Exercise goal: Below are the records; give again exactly the line with "The width and", the line with "Select the Zoom tool", and each line that lies between them, and nothing besides.

Records for this task:
★ ★ ★ ★ ★

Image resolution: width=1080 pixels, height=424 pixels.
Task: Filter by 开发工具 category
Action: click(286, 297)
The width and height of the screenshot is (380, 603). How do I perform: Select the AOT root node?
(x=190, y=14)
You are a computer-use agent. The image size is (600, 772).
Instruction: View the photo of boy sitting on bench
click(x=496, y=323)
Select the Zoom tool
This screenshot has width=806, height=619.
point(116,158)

★ ★ ★ ★ ★

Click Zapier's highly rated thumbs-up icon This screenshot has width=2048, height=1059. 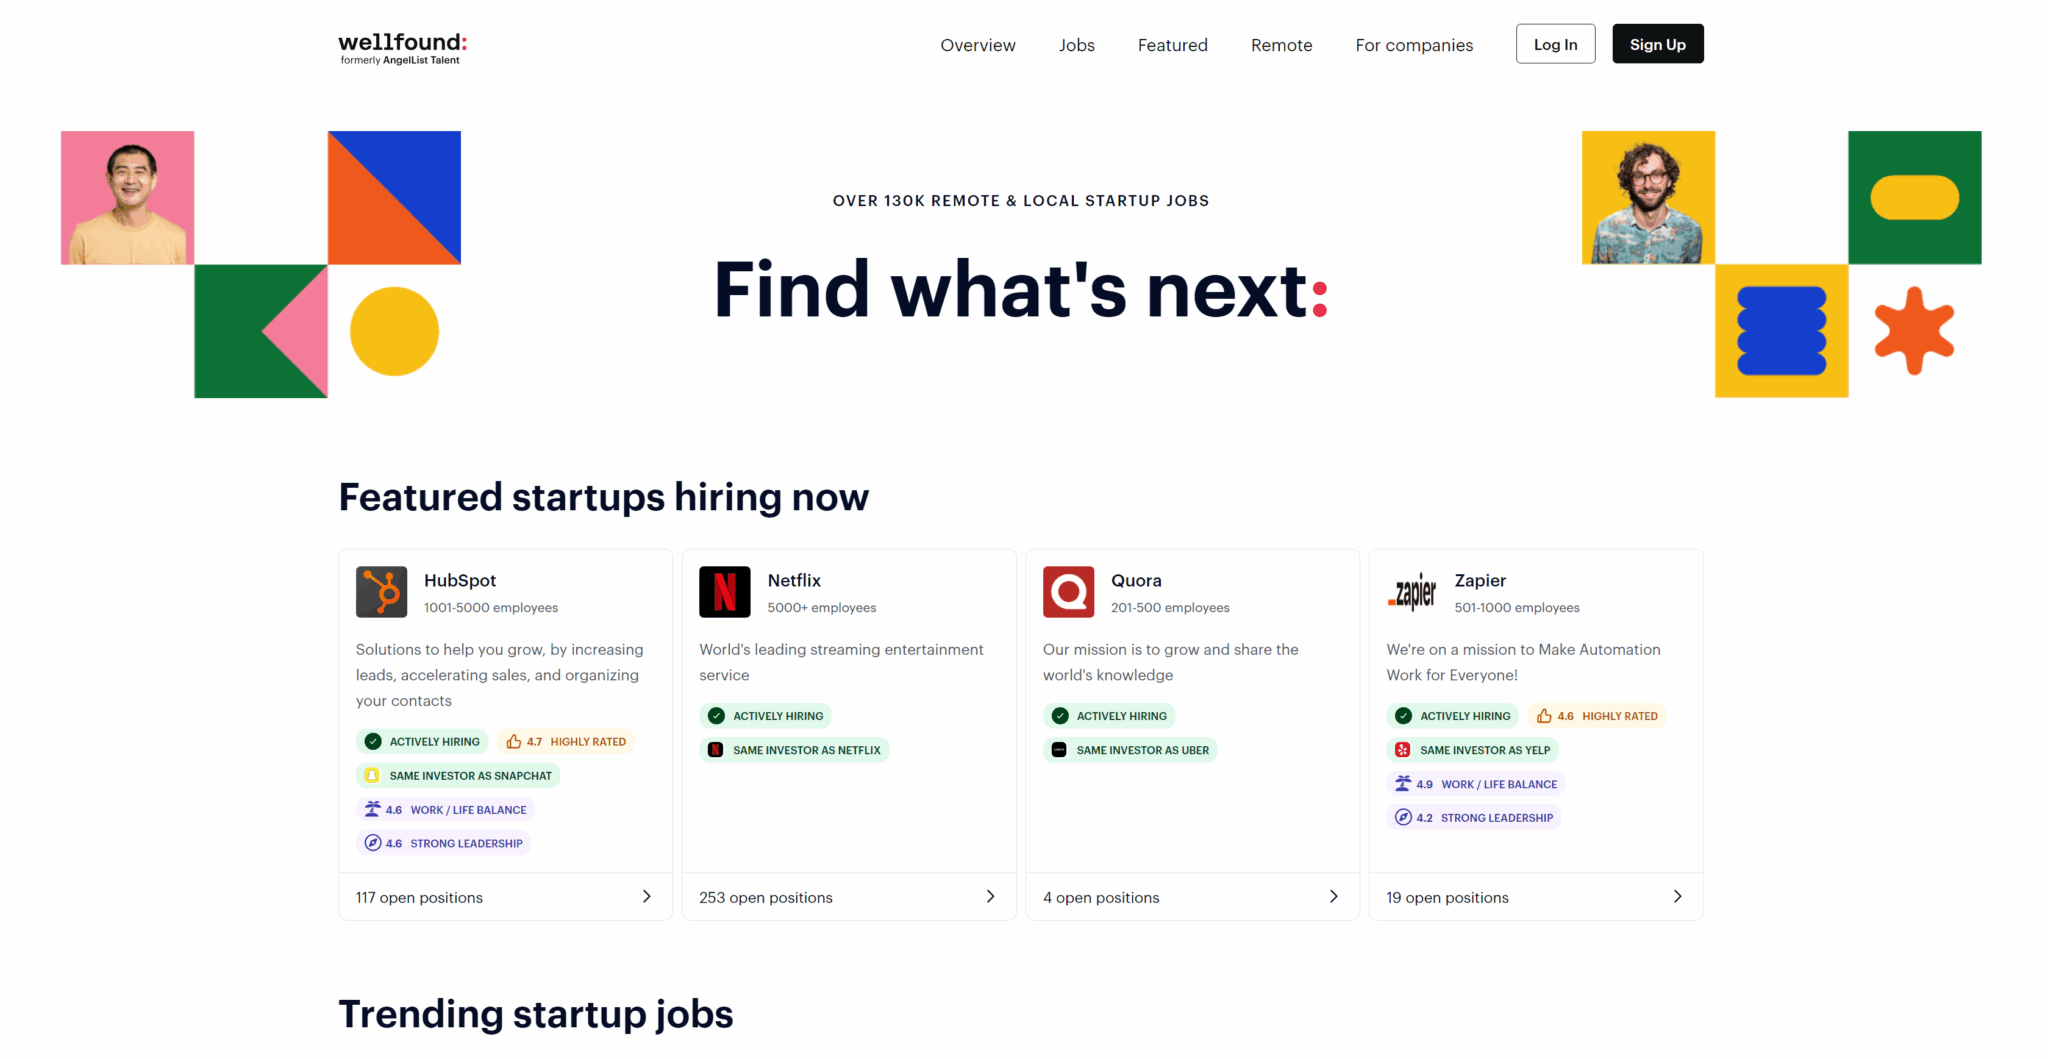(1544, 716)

★ ★ ★ ★ ★

Task answer:
The width and height of the screenshot is (380, 603). How do I perform: Select the AOT root node?
(x=190, y=14)
You are a computer-use agent. The image size is (600, 772).
Instruction: View the photo of boy sitting on bench
click(x=496, y=323)
Select the Zoom tool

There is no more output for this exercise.